### WHAT YOU WILL DO
If a line in the material below has the string "plus", copy it out.
---- THE DATA
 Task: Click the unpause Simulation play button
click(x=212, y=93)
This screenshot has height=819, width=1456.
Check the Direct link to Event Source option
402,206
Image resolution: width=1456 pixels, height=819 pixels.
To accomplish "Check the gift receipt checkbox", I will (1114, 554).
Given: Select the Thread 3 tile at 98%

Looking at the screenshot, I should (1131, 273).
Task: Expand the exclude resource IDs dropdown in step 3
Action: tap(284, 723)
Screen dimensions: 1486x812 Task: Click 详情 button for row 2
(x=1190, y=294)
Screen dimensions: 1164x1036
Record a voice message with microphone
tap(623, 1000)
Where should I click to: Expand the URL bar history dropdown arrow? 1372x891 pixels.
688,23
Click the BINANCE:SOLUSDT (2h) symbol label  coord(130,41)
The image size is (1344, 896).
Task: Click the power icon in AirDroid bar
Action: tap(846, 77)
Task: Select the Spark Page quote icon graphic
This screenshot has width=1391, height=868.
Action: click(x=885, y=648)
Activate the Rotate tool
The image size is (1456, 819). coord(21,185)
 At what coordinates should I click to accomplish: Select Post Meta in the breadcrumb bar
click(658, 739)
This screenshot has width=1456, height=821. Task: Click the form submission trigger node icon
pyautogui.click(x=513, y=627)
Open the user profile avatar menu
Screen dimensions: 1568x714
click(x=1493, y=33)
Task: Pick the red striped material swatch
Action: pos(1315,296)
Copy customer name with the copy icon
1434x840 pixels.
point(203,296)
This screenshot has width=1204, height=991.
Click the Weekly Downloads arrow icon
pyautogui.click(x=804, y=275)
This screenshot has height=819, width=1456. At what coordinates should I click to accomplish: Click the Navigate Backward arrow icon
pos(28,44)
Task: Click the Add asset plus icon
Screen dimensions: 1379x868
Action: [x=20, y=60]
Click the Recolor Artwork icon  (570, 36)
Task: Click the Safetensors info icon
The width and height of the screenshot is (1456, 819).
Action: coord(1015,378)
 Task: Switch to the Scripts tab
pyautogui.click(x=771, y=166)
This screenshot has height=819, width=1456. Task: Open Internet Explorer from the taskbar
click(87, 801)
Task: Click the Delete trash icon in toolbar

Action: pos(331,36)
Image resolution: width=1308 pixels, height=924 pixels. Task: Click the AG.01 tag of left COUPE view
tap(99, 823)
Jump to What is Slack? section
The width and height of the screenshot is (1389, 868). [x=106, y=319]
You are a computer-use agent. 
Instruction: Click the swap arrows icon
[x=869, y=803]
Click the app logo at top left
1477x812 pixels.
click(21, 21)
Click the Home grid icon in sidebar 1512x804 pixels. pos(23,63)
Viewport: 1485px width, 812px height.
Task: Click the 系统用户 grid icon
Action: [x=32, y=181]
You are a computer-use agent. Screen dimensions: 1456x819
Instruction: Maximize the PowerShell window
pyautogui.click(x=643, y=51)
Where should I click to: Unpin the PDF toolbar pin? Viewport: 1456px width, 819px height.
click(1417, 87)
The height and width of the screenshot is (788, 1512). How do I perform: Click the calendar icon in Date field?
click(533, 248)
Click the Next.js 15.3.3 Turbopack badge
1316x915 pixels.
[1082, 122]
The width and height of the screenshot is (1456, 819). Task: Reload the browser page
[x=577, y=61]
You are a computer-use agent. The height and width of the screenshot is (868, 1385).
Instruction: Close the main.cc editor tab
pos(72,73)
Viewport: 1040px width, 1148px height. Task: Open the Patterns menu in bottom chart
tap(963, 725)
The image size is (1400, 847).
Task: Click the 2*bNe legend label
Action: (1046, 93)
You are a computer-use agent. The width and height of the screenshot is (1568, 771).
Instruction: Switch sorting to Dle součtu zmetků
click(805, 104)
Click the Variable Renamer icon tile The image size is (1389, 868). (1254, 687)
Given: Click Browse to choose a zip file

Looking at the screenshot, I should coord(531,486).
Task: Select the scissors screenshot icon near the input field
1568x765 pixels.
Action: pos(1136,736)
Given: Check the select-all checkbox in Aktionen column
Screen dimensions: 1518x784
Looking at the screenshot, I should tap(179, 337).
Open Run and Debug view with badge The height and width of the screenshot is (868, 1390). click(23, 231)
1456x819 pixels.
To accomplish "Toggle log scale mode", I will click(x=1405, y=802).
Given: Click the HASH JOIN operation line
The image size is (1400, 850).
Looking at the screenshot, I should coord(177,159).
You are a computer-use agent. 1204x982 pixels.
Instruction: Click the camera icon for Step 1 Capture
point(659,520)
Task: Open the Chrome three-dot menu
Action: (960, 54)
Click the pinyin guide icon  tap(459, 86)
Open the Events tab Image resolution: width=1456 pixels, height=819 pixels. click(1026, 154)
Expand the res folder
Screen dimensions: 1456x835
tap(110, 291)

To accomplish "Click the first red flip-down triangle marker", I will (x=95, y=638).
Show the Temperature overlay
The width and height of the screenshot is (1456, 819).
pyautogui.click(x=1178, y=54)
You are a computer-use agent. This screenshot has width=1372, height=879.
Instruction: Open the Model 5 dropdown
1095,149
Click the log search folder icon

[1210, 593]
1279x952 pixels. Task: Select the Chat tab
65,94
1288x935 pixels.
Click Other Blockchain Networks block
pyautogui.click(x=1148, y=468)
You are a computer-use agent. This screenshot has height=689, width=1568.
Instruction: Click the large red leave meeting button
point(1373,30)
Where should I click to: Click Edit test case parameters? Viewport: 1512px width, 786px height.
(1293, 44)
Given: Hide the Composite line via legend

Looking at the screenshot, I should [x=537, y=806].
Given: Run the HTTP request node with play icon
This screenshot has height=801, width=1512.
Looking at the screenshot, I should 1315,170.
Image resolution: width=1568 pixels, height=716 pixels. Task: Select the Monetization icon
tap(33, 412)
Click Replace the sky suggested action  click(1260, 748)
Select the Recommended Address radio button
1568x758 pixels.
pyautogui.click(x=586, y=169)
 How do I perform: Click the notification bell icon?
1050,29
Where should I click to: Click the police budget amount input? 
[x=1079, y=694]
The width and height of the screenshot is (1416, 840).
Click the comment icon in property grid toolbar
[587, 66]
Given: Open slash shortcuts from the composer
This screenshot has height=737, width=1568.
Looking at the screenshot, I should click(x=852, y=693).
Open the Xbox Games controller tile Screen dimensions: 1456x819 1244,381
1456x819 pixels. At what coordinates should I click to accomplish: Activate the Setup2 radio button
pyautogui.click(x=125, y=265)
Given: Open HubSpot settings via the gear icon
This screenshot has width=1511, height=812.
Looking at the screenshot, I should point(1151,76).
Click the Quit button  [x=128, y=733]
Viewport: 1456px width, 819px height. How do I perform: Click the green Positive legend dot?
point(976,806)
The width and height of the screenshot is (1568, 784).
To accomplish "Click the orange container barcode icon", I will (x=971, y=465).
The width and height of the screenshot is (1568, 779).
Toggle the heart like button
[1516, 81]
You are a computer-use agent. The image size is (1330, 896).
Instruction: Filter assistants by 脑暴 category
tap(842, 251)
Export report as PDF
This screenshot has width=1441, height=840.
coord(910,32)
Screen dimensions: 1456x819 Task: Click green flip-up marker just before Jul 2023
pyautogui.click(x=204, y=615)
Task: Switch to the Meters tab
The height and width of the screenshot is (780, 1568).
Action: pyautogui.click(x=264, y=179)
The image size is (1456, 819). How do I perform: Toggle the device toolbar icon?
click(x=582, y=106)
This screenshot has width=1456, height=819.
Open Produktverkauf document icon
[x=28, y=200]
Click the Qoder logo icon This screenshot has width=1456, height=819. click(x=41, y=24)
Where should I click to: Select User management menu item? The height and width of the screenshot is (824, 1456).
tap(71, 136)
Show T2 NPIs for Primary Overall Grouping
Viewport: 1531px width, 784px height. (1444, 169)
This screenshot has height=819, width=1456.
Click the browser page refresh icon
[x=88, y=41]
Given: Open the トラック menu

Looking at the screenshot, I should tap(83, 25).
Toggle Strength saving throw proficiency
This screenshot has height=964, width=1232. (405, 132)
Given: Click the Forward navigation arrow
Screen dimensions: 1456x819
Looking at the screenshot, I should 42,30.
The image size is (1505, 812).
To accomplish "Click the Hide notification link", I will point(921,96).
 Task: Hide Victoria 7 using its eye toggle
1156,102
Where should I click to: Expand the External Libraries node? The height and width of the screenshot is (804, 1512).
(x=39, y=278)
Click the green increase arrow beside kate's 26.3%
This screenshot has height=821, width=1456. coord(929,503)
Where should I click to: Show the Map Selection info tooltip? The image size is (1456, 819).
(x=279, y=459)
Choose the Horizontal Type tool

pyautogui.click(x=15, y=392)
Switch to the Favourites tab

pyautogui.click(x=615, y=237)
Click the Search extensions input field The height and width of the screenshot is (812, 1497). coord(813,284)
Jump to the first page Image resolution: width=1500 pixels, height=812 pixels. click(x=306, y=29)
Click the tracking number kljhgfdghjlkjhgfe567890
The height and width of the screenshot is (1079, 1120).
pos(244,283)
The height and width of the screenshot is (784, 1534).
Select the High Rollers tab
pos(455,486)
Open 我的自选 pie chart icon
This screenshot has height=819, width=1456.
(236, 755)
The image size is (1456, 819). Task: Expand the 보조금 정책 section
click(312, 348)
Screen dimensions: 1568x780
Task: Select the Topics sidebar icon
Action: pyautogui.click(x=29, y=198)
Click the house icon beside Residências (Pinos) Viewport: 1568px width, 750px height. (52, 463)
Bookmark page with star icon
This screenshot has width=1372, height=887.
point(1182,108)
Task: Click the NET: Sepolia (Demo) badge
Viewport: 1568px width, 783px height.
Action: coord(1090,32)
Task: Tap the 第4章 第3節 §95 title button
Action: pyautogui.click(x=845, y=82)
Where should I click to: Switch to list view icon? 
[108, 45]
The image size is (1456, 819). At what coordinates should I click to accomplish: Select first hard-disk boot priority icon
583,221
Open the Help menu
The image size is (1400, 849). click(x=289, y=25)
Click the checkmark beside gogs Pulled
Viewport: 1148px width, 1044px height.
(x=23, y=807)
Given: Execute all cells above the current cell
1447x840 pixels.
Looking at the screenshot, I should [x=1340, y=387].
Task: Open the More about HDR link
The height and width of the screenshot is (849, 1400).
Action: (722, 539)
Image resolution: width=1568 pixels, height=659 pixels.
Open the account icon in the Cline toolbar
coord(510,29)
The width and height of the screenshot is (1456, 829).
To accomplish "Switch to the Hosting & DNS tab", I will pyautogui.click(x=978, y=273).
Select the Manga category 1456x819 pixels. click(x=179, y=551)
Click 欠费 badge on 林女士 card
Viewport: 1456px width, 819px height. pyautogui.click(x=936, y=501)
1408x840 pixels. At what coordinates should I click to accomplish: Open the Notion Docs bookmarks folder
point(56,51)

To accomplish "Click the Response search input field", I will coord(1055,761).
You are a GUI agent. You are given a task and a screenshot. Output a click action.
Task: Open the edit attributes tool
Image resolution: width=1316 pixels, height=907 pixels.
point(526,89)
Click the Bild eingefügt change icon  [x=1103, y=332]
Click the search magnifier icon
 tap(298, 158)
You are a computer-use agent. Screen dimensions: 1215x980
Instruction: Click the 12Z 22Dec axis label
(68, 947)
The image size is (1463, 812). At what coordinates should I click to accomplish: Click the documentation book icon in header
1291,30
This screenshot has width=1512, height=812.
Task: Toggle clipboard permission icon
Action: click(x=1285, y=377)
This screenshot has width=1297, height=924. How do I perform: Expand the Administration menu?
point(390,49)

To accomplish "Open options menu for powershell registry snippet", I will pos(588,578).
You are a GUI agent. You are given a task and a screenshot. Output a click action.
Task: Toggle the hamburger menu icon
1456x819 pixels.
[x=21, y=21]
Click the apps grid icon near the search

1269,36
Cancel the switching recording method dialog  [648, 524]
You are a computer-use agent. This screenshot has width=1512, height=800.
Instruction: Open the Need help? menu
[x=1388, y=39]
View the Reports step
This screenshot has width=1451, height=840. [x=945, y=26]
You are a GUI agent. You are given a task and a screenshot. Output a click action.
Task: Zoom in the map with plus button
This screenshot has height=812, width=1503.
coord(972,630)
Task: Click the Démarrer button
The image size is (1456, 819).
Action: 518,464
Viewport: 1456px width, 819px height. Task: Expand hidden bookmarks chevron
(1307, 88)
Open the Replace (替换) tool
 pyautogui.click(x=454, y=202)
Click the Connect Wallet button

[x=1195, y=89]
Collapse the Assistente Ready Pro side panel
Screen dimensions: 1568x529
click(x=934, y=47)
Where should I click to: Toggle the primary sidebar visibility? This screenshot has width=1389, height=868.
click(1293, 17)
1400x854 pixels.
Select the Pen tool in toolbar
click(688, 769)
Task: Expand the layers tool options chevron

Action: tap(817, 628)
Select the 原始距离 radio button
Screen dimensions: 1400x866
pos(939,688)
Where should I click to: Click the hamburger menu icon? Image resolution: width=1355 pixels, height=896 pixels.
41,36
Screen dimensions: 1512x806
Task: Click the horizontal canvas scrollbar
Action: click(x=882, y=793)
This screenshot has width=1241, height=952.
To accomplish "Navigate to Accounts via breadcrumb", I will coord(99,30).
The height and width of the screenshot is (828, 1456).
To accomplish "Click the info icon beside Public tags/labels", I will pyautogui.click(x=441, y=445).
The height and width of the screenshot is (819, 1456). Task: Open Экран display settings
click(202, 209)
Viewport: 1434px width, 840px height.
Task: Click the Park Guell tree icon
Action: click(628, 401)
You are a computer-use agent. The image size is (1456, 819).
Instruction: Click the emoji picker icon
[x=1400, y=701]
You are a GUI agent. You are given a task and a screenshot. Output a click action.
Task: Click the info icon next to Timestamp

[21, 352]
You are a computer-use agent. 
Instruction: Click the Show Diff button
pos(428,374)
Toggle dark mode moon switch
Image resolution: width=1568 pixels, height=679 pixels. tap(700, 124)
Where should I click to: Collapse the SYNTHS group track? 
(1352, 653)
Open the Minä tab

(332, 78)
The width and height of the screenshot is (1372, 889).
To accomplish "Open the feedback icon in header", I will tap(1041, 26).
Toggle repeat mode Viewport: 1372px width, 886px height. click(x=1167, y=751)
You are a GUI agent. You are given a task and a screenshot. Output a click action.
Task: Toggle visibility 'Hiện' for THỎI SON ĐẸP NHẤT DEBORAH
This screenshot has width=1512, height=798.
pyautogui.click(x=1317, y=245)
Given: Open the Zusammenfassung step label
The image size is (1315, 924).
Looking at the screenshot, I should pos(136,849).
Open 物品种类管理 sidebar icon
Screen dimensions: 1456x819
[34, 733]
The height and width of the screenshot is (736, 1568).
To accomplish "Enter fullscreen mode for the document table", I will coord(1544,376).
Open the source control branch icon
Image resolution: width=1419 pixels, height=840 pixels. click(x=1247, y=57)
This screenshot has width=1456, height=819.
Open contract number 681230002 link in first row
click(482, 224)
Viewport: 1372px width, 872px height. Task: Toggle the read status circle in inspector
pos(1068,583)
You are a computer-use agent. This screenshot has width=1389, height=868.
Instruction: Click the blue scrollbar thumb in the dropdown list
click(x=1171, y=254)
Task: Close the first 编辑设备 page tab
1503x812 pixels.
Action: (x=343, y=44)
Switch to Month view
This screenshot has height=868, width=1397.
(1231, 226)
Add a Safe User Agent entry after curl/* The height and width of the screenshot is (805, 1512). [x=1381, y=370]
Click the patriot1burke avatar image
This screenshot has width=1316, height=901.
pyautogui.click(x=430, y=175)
--------
### FINISHED EXERCISE
Task: Click the Add asset plus icon
Task: Zoom in the map with plus button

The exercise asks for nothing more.